*Extrait du texte*
Tout le monde a conscience du talent d’Ellen. Adler, bon producteur, comprend qu’il peut faire beaucoup d’argent avec cette équipe. Dans la chanson Midnight Voyage, on entend John Phillips reprendre Cass, lui reprochant d’être à contretemps avec les autres. Alors qu’elle chante parfaitement. On sent qu’il devait l’emmerder sans arrêt !
Quand leurs albums marcheront moins bien, Lou Adler changera leur intitulé en Mama Cass with The Mamas & The Papas. Ce qui rendra fou Phillips.
Gardez-vous un bon souvenir de vos années aux Arts déco ?
Je me souviens d’un prof de nu dont je n’aimais ni la façon de dessiner ni la façon dont il essayait de me faire dessiner. Je m’opposais à lui sans arrêt, trouvant fou qu’on laisse quelqu’un enseigner de cette manière. Je suis restée longtemps en résistance avant de comprendre qu’il faisait exactement ce qu’il fallait faire ! Il dessinait d’une manière qui ne semblait pas construite, comme Bonnard, s’intéressant aux grandes lignes, plutôt qu’à la musculature ou autre détail dont il se foutait. Sans doute nous croyait-il beaucoup plus matures que nous ne l’étions, et du coup essayait de nous faire gagner du temps en accélérant un peu. Je me souviens… Il nous faisait aussi dessiner avec un fil à plomb. Ça me mettait hors de moi. On s’en fout du fil à plomb ! On s’en fout de la verticale ! Et pourtant, là aussi, il avait raison.

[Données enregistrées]
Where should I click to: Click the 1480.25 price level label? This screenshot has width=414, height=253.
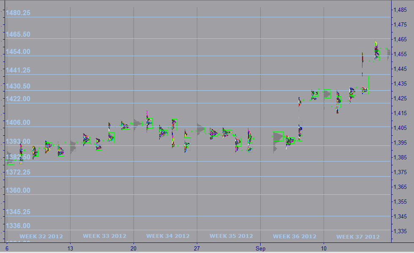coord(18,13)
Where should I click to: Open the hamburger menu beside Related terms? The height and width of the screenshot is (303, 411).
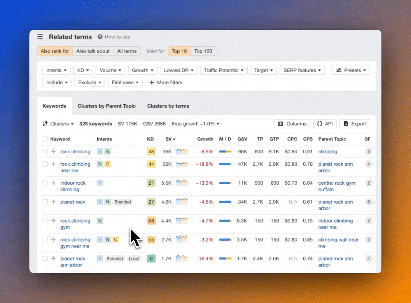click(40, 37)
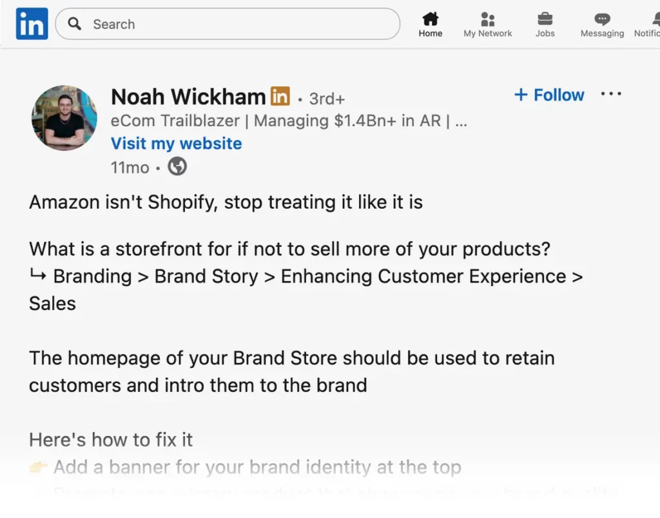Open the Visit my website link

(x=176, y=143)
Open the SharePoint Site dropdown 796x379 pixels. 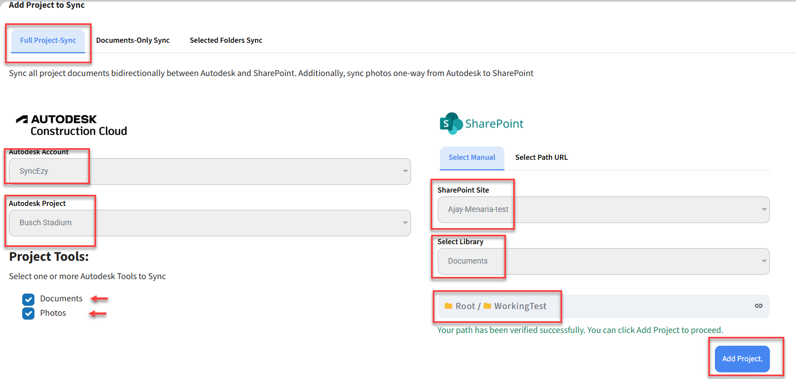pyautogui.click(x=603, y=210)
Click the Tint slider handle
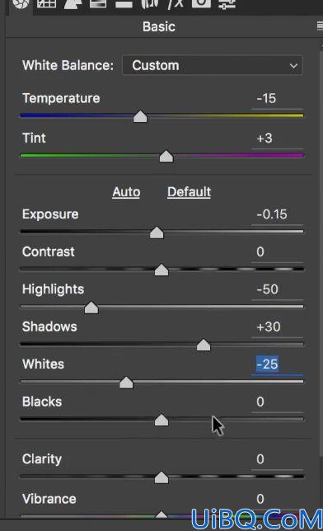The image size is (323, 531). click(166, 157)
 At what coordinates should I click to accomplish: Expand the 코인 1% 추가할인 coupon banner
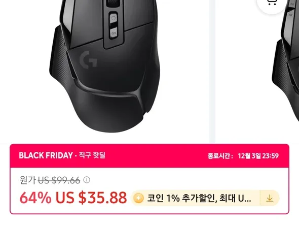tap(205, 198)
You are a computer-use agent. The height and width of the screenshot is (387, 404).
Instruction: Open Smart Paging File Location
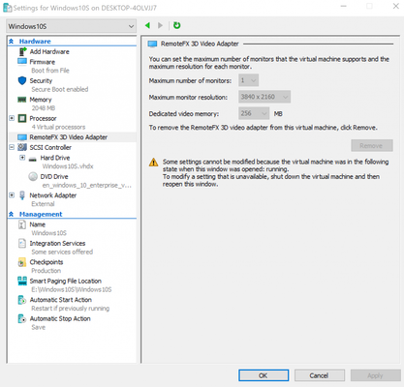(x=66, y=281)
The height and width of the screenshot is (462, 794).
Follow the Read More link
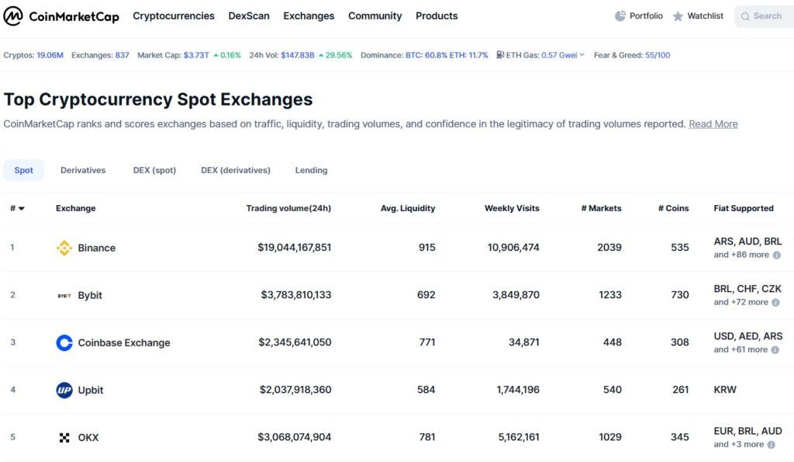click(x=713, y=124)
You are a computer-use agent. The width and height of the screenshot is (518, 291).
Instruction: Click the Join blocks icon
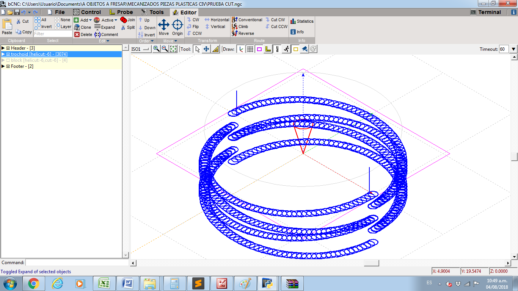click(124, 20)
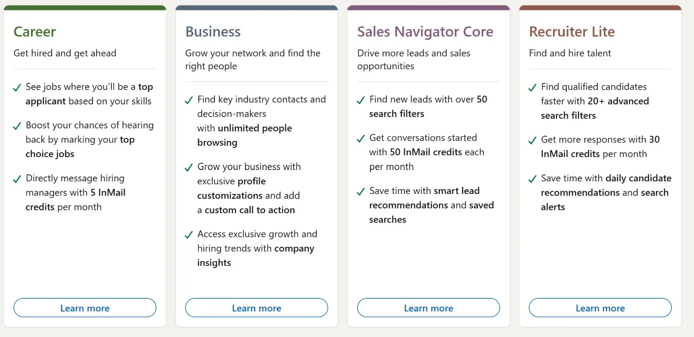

*Consignes*
**1.** Répondez à ces questions sur l'extrait :
(a) Dans quelle chanson entend-on John Phillips reprendre Cass ?
(b) Quel intitulé Lou Adler donnera-t-il quand les albums marcheront moins bien ?
(c) Avec quel objet le professeur de nu faisait-il aussi dessiner ?
**2.** Actualisez le passage de l'extrait compris entre « Gardez-vous un bon » et « il avait raison. », inclus, en remplaçant « Bonnard » par « Matisse ».
Ce matériel est indépendant de l'extrait et n'a pas de lien avec lui.

*Corrigé*
**1.**
(a) Midnight Voyage
(b) Mama Cass with The Mamas & The Papas
(c) Un fil à plomb

**2.**
Gardez-vous un bon souvenir de vos années aux Arts déco ?
Je me souviens d’un prof de nu dont je n’aimais ni la façon de dessiner ni la façon dont il essayait de me faire dessiner. Je m’opposais à lui sans arrêt, trouvant fou qu’on laisse quelqu’un enseigner de cette manière. Je suis restée longtemps en résistance avant de comprendre qu’il faisait exactement ce qu’il fallait faire ! Il dessinait d’une manière qui ne semblait pas construite, comme Matisse, s’intéressant aux grandes lignes, plutôt qu’à la musculature ou autre détail dont il se foutait. Sans doute nous croyait-il beaucoup plus matures que nous ne l’étions, et du coup essayait de nous faire gagner du temps en accélérant un peu. Je me souviens… Il nous faisait aussi dessiner avec un fil à plomb. Ça me mettait hors de moi. On s’en fout du fil à plomb ! On s’en fout de la verticale ! Et pourtant, là aussi, il avait raison.